[DIRECTIONS FOR THIS TASK]:
Here is the listing. Print it exactly.

[RECORDS FOR THIS TASK]:

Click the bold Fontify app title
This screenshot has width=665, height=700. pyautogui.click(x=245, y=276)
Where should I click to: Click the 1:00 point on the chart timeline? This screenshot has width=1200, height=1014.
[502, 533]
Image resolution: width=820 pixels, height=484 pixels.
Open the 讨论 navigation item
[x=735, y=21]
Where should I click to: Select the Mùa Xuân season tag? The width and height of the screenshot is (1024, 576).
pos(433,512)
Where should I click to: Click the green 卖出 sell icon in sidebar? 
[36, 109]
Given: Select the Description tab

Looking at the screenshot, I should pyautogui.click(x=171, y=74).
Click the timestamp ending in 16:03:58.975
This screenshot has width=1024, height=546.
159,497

[WORKED SOLUTION]:
Click the bold Fontify app title
This screenshot has width=665, height=700. pyautogui.click(x=245, y=276)
Where should I click to: Click the 1:00 point on the chart timeline? This screenshot has width=1200, height=1014.
[502, 533]
Image resolution: width=820 pixels, height=484 pixels.
Open the 讨论 navigation item
[x=735, y=21]
Where should I click to: Select the Mùa Xuân season tag? The width and height of the screenshot is (1024, 576).
pos(433,512)
Where should I click to: Click the green 卖出 sell icon in sidebar? 
[36, 109]
Given: Select the Description tab

Looking at the screenshot, I should pyautogui.click(x=171, y=74).
Click the timestamp ending in 16:03:58.975
This screenshot has width=1024, height=546.
159,497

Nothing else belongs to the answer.